1
votes

I've looked everywhere and can't find this issue. I've come over from PeopleSoft to .NET and have only recently began learning JavaScript and I'm attempting to use Google Apps Script to send email notification messages to Slack.

It appears to me that GAS's UrlFetchApp isn't handling an array correctly. Below I didn't include all the Slack API options for clarity. Here how I constructed the payload, where 'attachments' contains the array in question:

var payload = 
      {
       // ...
        "username": "Test webhook Bot", 
        "attachments": [
          {
            "pretext": "pre-hello1", 
            "text": "text-world1"
          },
          {
            "pretext": "pre-hello2", 
            "text": "text-world2"
          }
        ]        
        //  ...        
      };


 var options = 
      {
        "method" : "post",
        "payload" : payload,
        "contentType":"application/json"
      };

var response = UrlFetchApp.fetch(requestURL, options); 

When testing I found that the post was occuring but Slack was ignoring the attachments portion of the message. I used the following to examine the outgoing POST:

    var response = UrlFetchApp.getRequest(requestURL, options);

And what I found looking at the execution transcript I find that the JSON array in my payload isn't being encoded the way I expected. Before execution, I clearly see the properly formatted array.

[16-01-26 07:26:39:050 MST] UrlFetchApp.getRequest([https://slack.com/api/chat.postMessage?, {method=post, payload={attachments=[{pretext=pre-hello1, text=text-world1}, {pretext=pre-hello2, text=text-world2}], username=Test webhook Bot}, contentType=application/json}]) [0 seconds]

But what is actually sent, in place of the attachments array is: %5BLjava.lang.Object;@37f01fb3

[16-01-26 07:26:39:051 MST] Logger.log([Test:https://slack.com/api/chat.postMessage?attachments=%5BLjava.lang.Object;@37f01fb3&username=Test+webhook+Bot, []]) [0 seconds]

I tried searching this out as much as I could before asking for help, but I'm not sure if I'm either loss. Does anyone know where I may look to find out what I'm missing? Thanks.

2
I found that if I used JSON.stringify(payload) in the construction of my options object that the array was intact for the POST.Kevin Stokes
Did you find a solution?Alan Wells
@SandyGood: I did get an answer. I just posted it along with additional information I learned based on my previous comment. Thanks for checking.Kevin Stokes

2 Answers

3
votes

To the extent that this information is helpful almost 4 years out, I've been running into the same problem and here's the solution I came up with: - I will be including all relevant information encoded in the URL JSON structure - The "options" portion of the UrlFetchApp is then just specifying the method and contentType

An example would look like this:

var url = "https://slack.com/api/chat.postMessage?token=the-token-here&channel=channel_id_here&text=hello%20world";

  var options = {
    "method": "post",
    "contentType": "application/json",
  };


  return UrlFetchApp.fetch(url,options);
}

I also got some more helpful information at this Stack Overflow thread. I think this is the Slack API documentation that helps explain the constraints:

JSON-encoded bodies

For these write methods, you may alternatively send your HTTP POST data as Content-type: application/json.

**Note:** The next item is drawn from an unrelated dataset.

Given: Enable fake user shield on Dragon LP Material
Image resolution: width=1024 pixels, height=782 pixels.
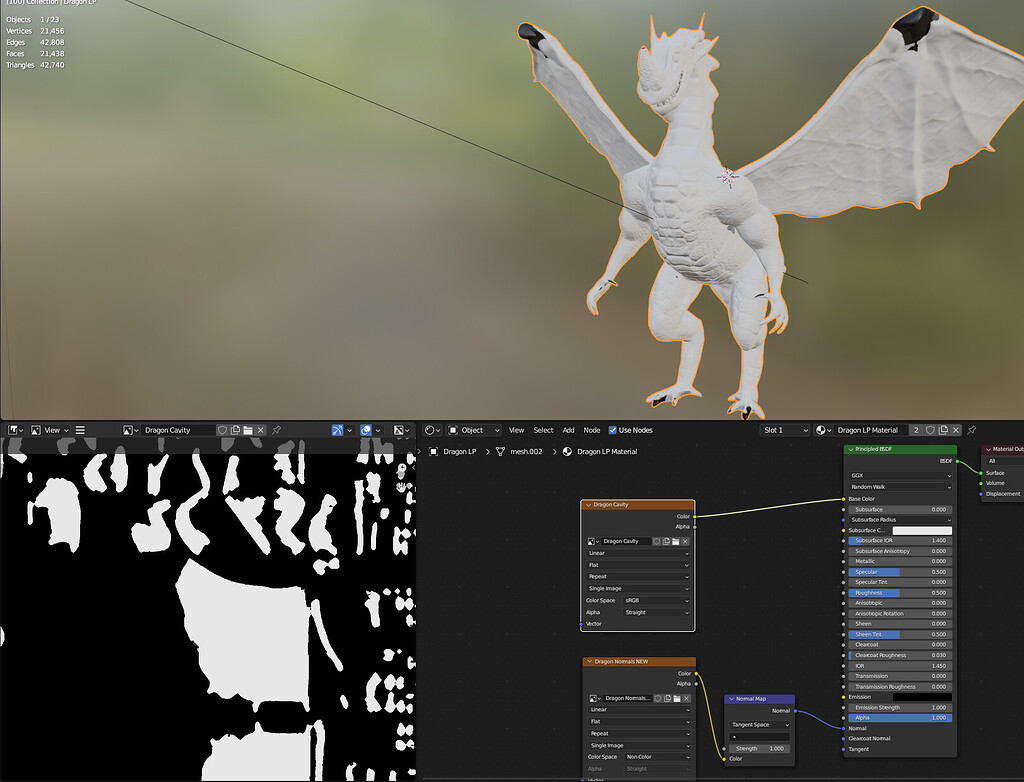Looking at the screenshot, I should pyautogui.click(x=930, y=429).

There are some ground rules:

You must explicitly set the Content-type HTTP header to application/json. We won't interpret your POST body as such without it. You must transmit your token as a bearer token in the Authorization HTTP header. You cannot send your token as part of the query string or as an attribute in your posted JSON. Do not mix arguments between query string, URL-encoded POST body, and JSON attributes. Choose one approach per request. Providing an explicitly null value for an attribute will result in whichever default behavior is assigned to it.

1
votes

Based on a comment I received from a Google Drive Help Forum discussion , I wanted to pass on more information on what I found regarding the use of JSON.stringify() in creating my Slack request. I modified my options JSON

var options = {
    'method': 'post',
    'payload': JSON.stringify(payload)
  };

Google then interprets the 'attachments' array correctly when constructing the request and I no longer see the java.lang.Object error.

Additional lessons learned: prior to using JSON.stringify() Slack would let me post using my personal developer token as part of the payload. Once I began using JSON.stringify() Slack would not accept my personal token nor could I pass a channel parameter. This resulted in me creating a Slack Incoming Webhook direct to the channel I wanted. I haven't tracked down why that would be the case. It may be in Slack's documentation somewhere, I just haven't had time to look yet.